There is no doubt that people need to hear more than just the continual justification of military intervention from world leaders like Obama and Kerry. Greater coverage of calls for peace would certainly lead Obama, Kerry and the other proponents of military intervention to think again. They would have to if they suddenly found that the mainstream media was carrying more and reports of anti-war sentiment.

During the vigil Pope Francis said: “Leave behind the self-interest that hardens your heart, overcome the indifference that makes your heart insensitive towards others, conquer your deadly reasoning, and open yourself to dialogue and reconciliation.

Pope Francis went on to say: “How I wish that all men and women of good will would look to the cross, if only for a moment. There, we can see God’s reply: violence is not answered with violence, death is not answered with the language of death. In the silence of the cross, the uproar of weapons ceases and the language of reconciliation, forgiveness, dialogue and peace is spoken.

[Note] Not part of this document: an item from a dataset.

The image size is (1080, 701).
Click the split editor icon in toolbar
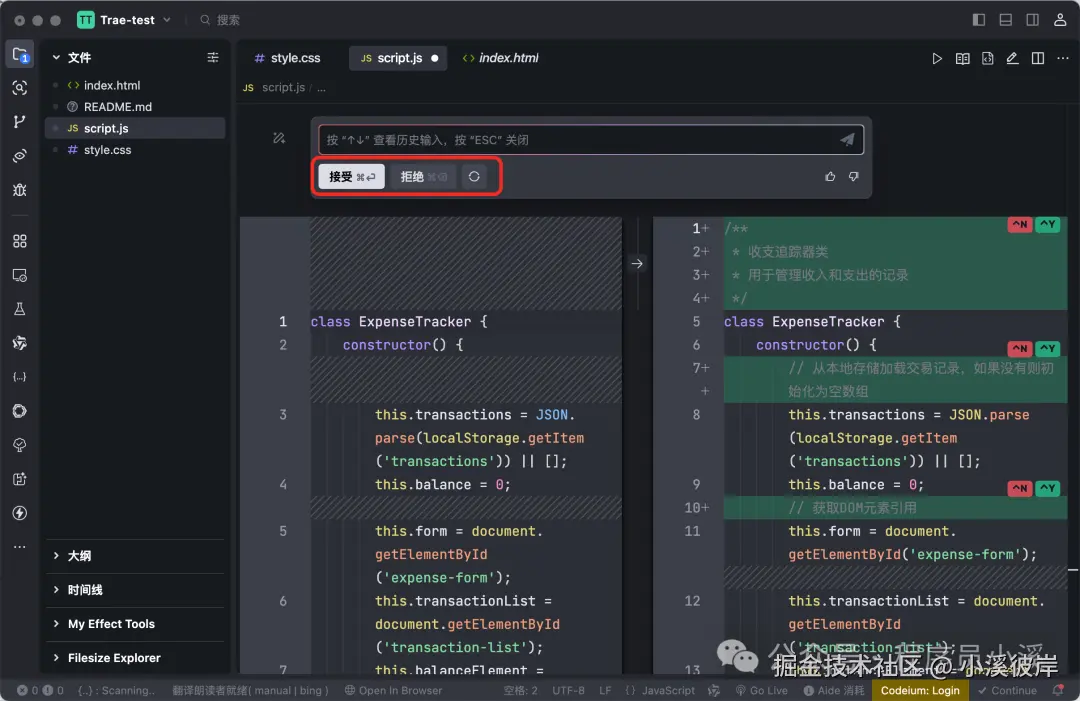tap(1037, 59)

This is certainly advice that Obama, Kerry and all the warmongers should listen to. Dialogue and reconciliation is what is needed in this situation. Not the selfish and stubborn promotion of an agenda that will only further self-interests while leading to more deaths and countless more suffering.

If anyone needs to be punished then the ICC is the means to do that. Launching military strikes, that will inevitably lead to the death of countless individuals, which will most likely include many innocent civilians, is not the way to go about punishing one man for the crimes he has committed against humanity. Military intervention doesn’t punish the criminal; it punishes the people of Syria.

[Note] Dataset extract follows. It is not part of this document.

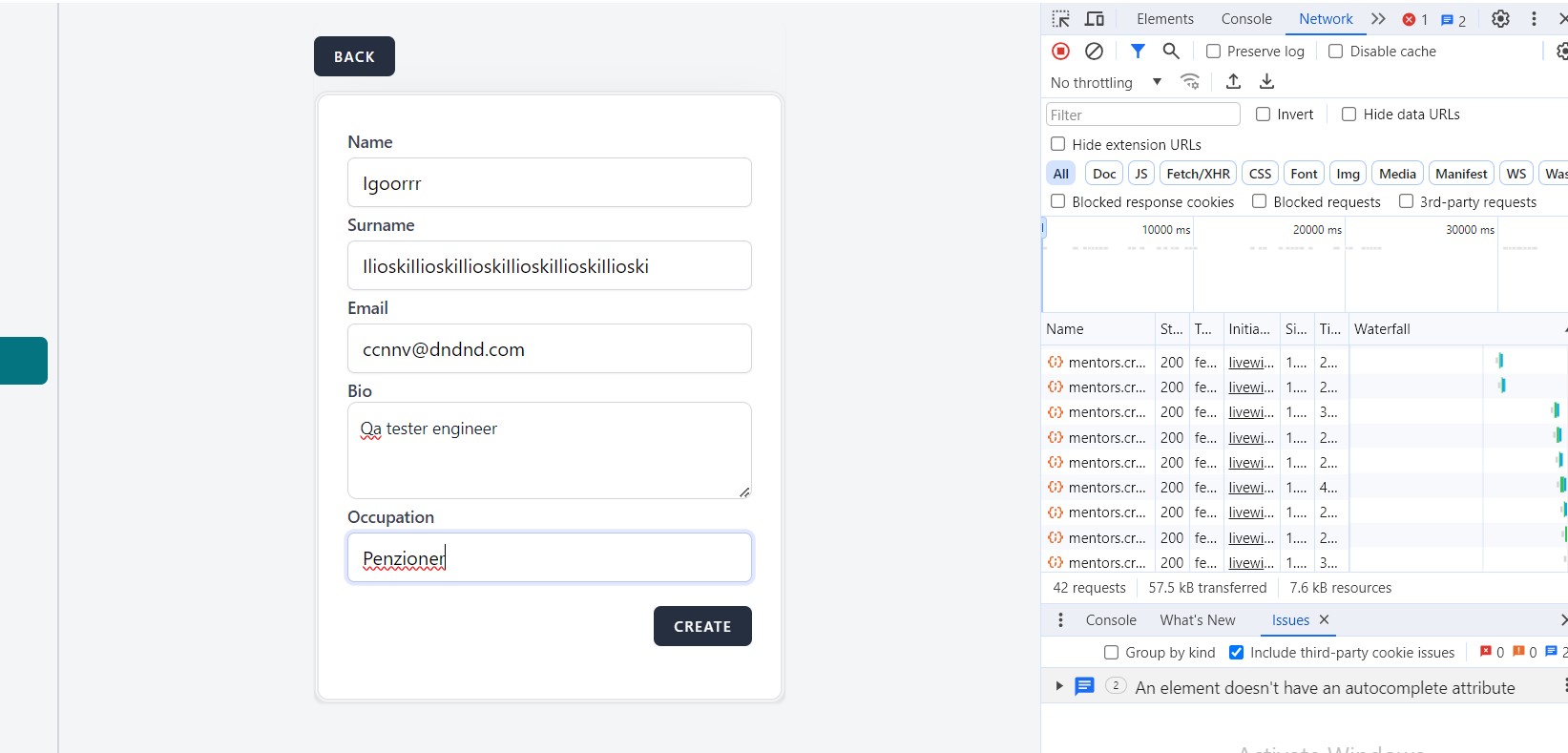The image size is (1568, 753).
Task: Toggle the device toolbar icon
Action: coord(1095,19)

So why are the mainstream media not blaring this message to their audiences every 15 minutes, instead of only the constant justification of military intervention from the warmongers? Surely at the very least both messages, for and against military intervention, should be given equal airtime by the mainstream media? Are the media also just stubbornly driven by their own selfish self-interests?

As for the media in South Africa, who all seem to have time to take to twitter to criticise the mistakes of the new news network in South Africa - ANN7. Why haven’t you found time to publish anything about this prayer vigil for peace? Shame on you! You really are all equally unreliable as a source of news. Thank goodness we have the Internet and do not need to rely on South African media to keep up with what’s happening in the world.